Element and text location data ▸
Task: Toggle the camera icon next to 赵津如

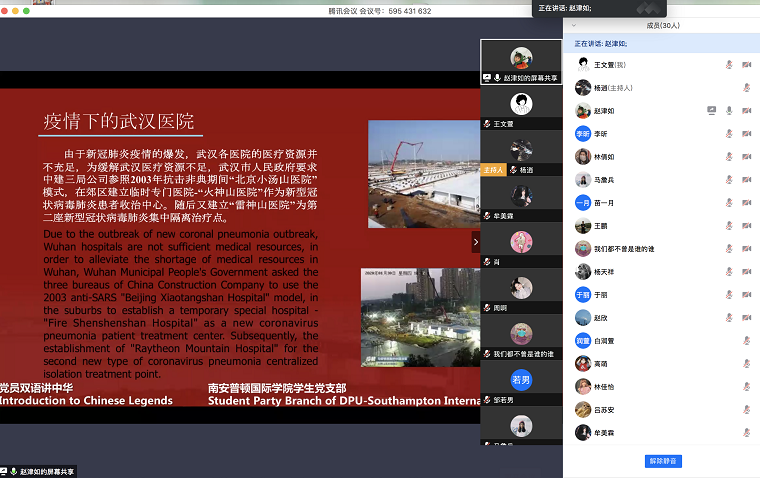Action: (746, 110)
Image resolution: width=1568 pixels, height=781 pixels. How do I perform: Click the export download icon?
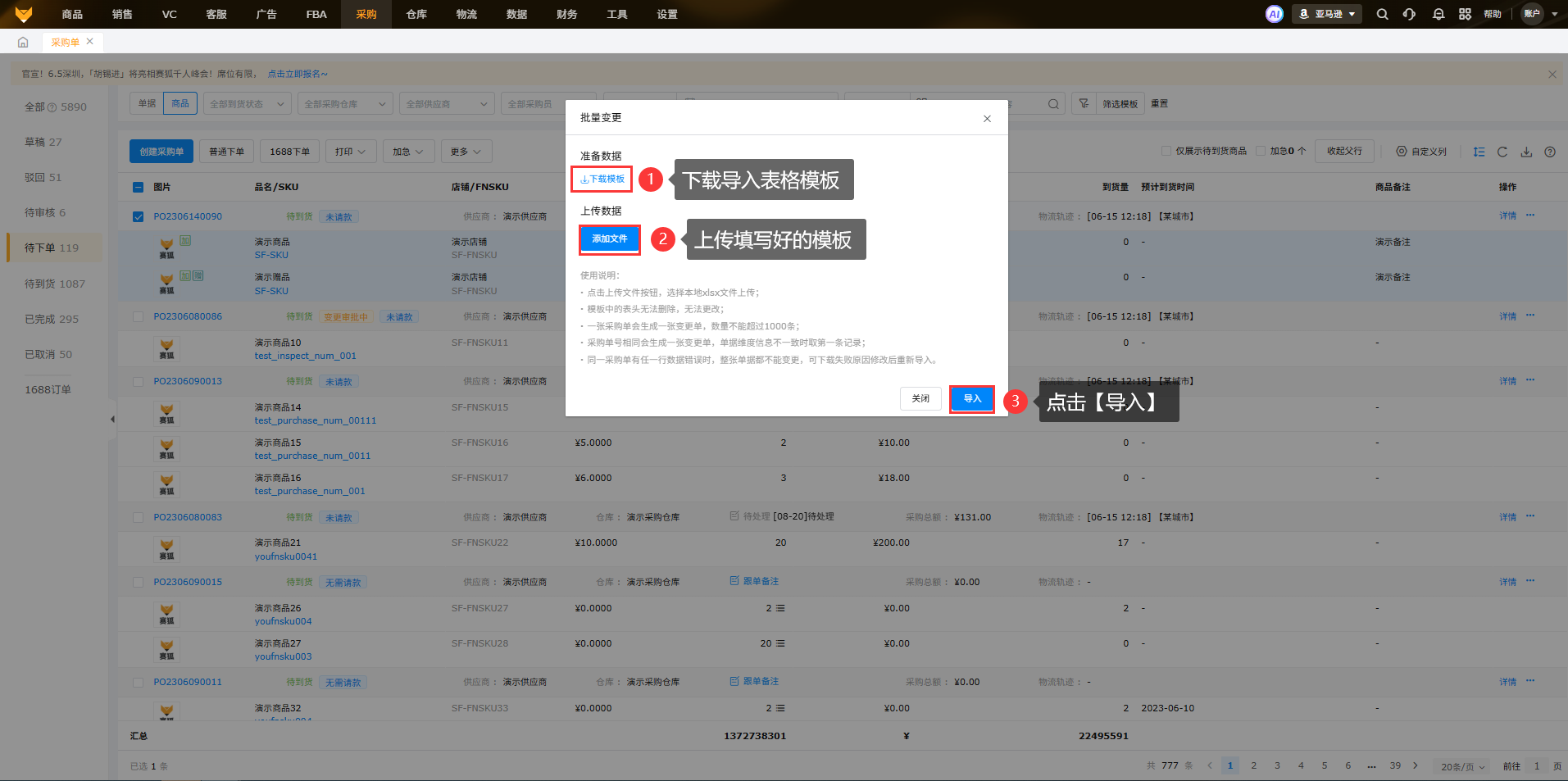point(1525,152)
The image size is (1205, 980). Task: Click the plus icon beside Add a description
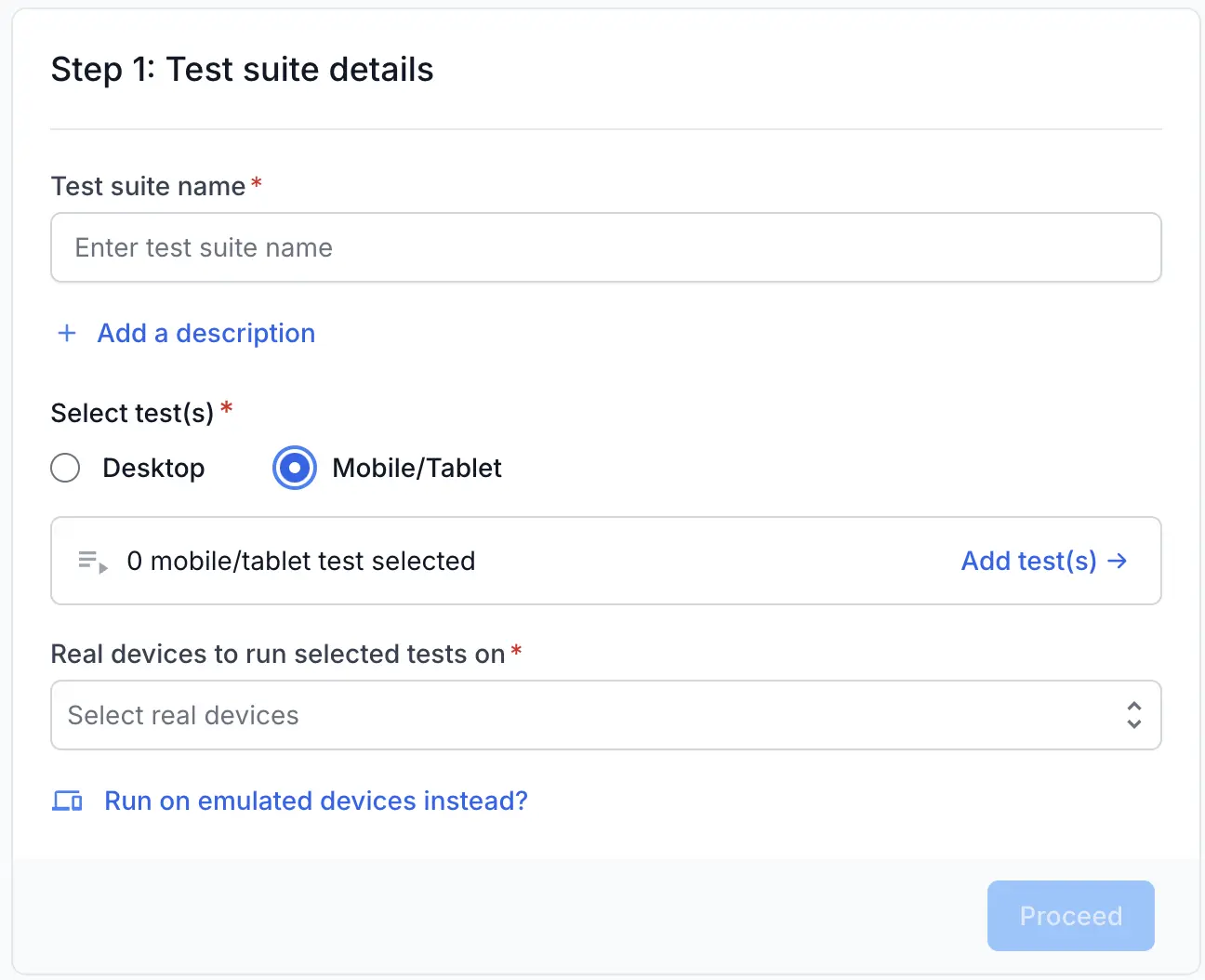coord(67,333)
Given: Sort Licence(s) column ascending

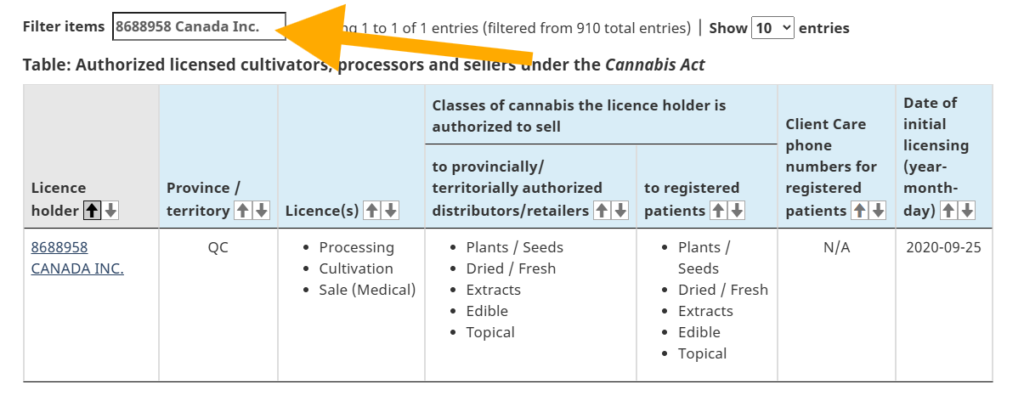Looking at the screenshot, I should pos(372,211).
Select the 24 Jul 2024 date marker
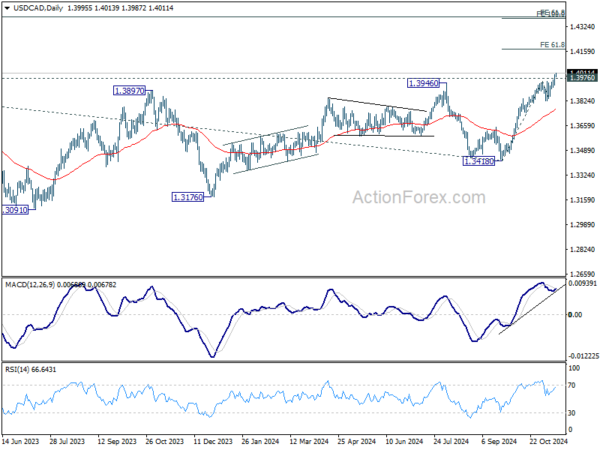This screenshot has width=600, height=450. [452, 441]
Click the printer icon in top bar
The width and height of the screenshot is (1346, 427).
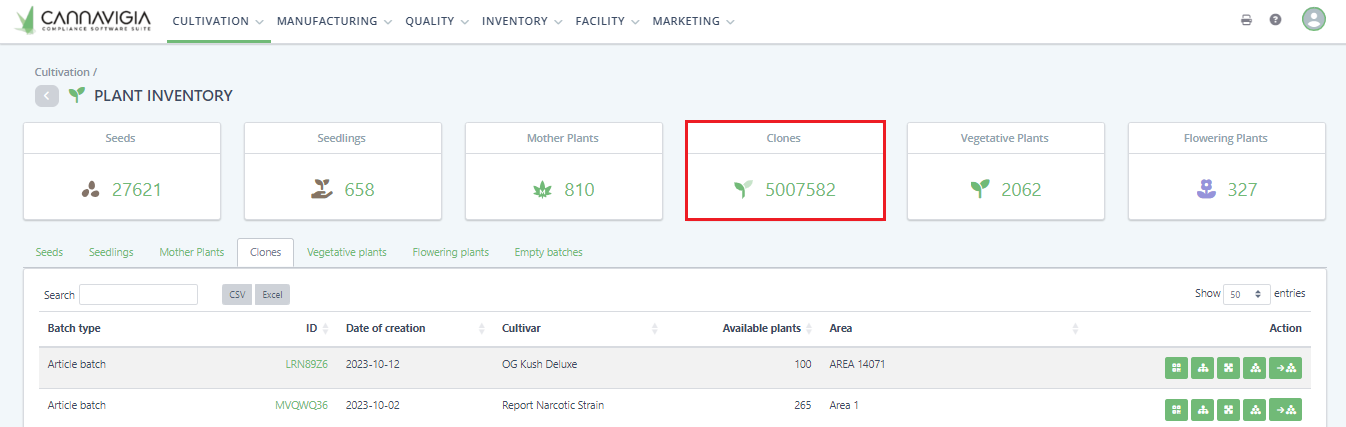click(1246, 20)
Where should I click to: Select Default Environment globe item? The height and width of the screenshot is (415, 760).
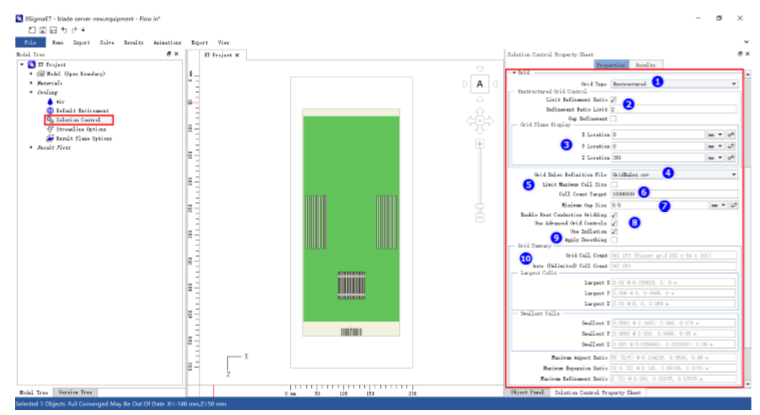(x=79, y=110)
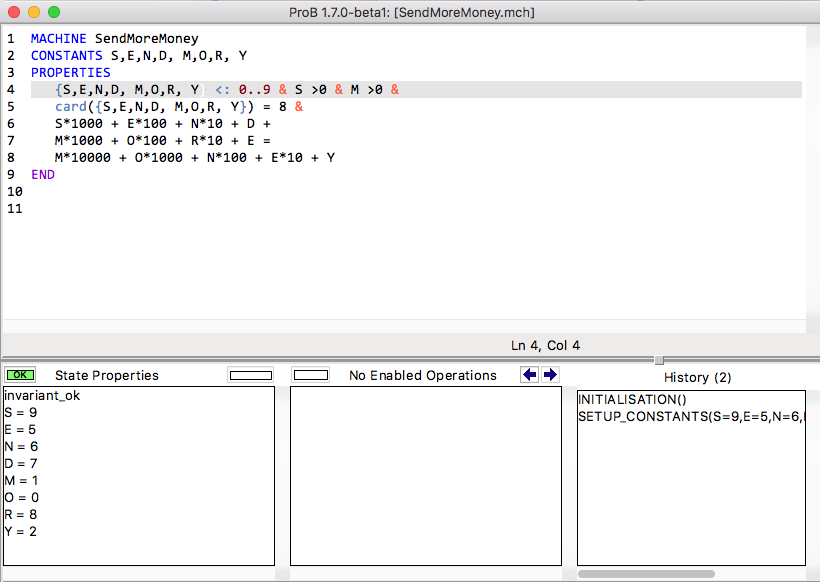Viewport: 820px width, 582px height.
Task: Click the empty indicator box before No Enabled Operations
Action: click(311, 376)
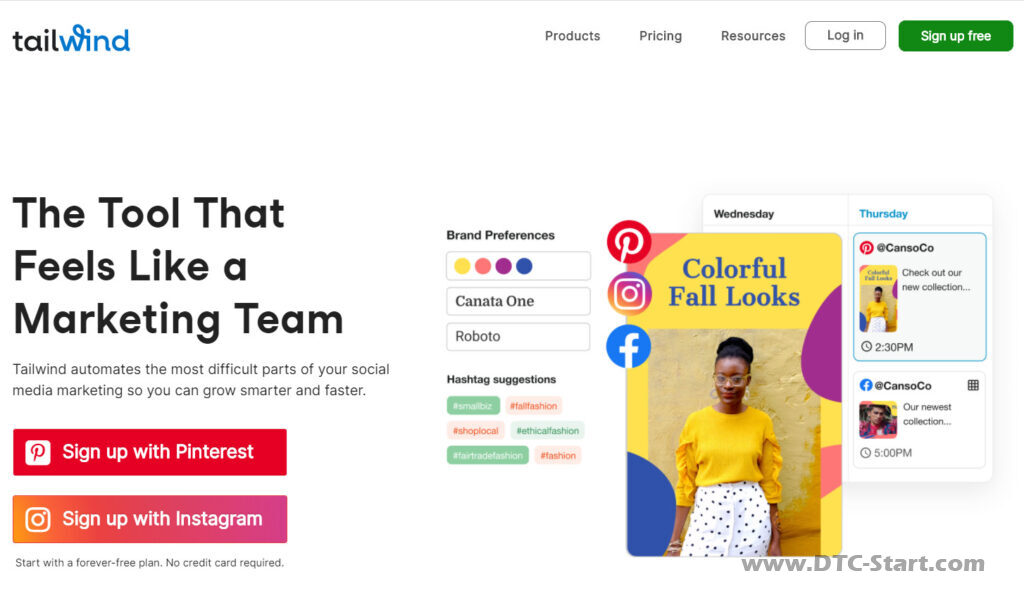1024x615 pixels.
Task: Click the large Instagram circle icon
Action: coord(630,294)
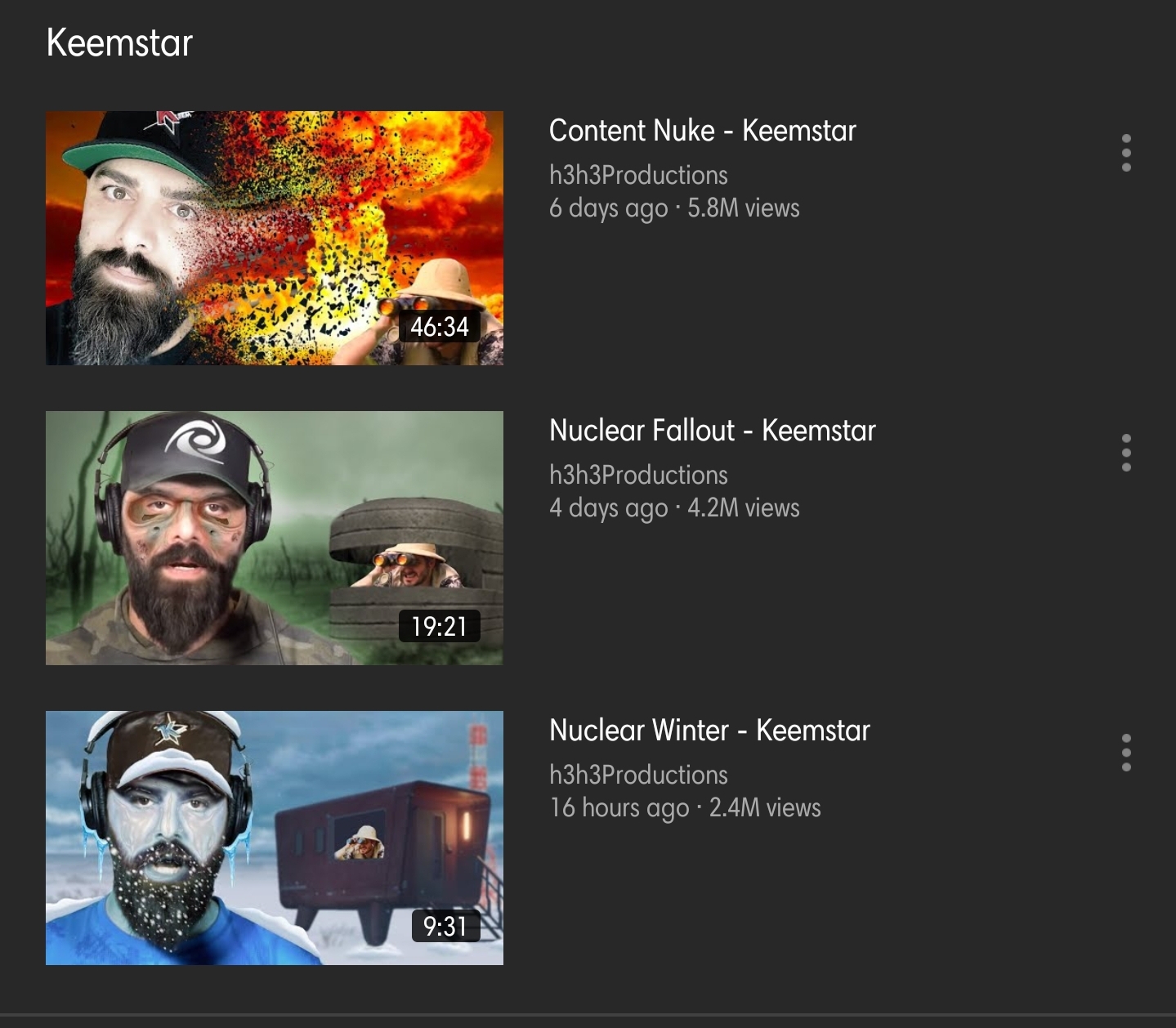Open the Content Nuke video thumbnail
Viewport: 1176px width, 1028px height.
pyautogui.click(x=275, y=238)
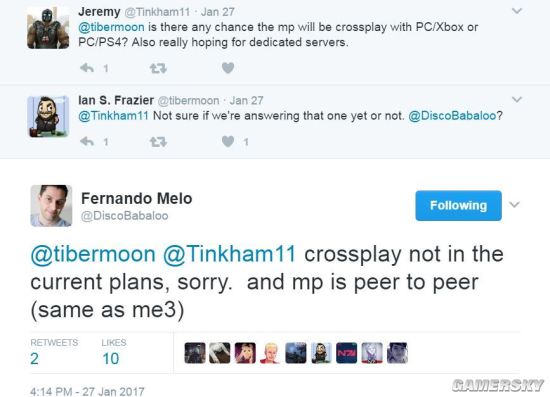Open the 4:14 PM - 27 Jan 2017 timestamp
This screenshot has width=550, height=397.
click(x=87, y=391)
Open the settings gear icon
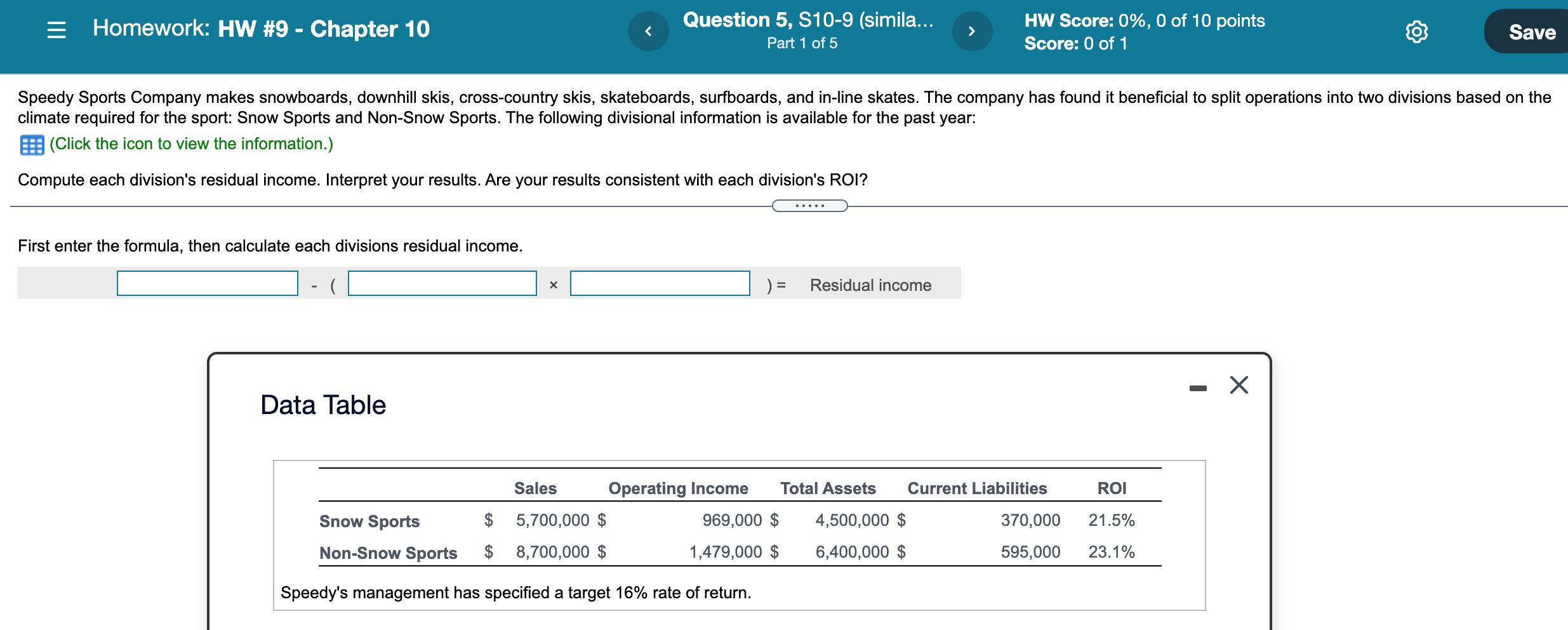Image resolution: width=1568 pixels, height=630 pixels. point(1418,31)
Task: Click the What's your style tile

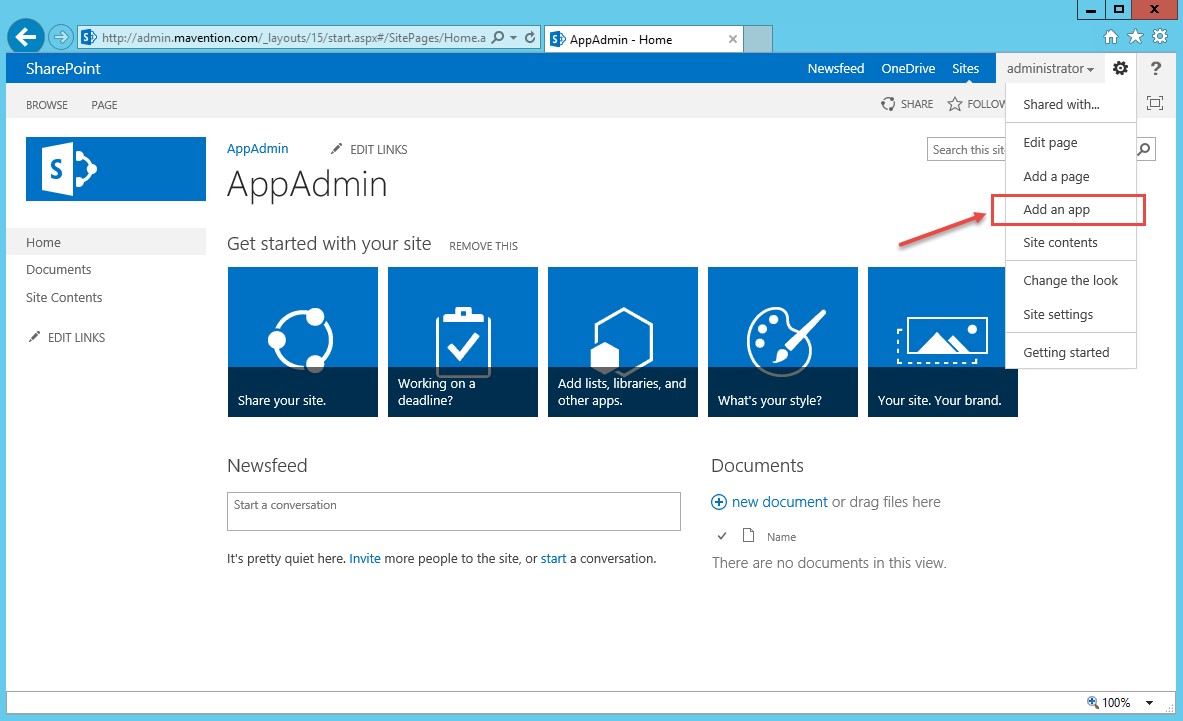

Your goal ▸ Recast the data above as a JSON list of strings, one per line and with blank lines omitted, leaving the pictures out.

Correct result ▸
[
  "Task: Toggle the camera icon next to 赵津如",
  "Action: (746, 110)",
  "Image resolution: width=1568 pixels, height=781 pixels. How do I perform: Click the export download icon?",
  "point(1525,152)",
  "The image size is (1205, 980). Task: Click the plus icon beside Add a description",
  "coord(67,333)",
  "Given: Sort Licence(s) column ascending",
  "Looking at the screenshot, I should pos(372,211).",
  "Select the 24 Jul 2024 date marker",
  "This screenshot has width=600, height=450. [452, 441]",
  "Click the printer icon in top bar",
  "The width and height of the screenshot is (1346, 427).",
  "click(1246, 20)",
  "Where should I click to: Select Default Environment globe item? The height and width of the screenshot is (415, 760).",
  "(x=79, y=110)",
  "Viewport: 820px width, 582px height.",
  "Task: Click the empty indicator box before No Enabled Operations",
  "Action: click(311, 376)",
  "1024x615 pixels.",
  "Task: Click the large Instagram circle icon",
  "Action: coord(630,294)",
  "Open the Content Nuke video thumbnail",
  "Viewport: 1176px width, 1028px height.",
  "pyautogui.click(x=275, y=238)",
  "Open the 4:14 PM - 27 Jan 2017 timestamp",
  "This screenshot has width=550, height=397.",
  "click(x=87, y=391)",
  "Open the settings gear icon",
  "Image resolution: width=1568 pixels, height=630 pixels. point(1418,31)",
  "Task: Click the What's your style tile"
]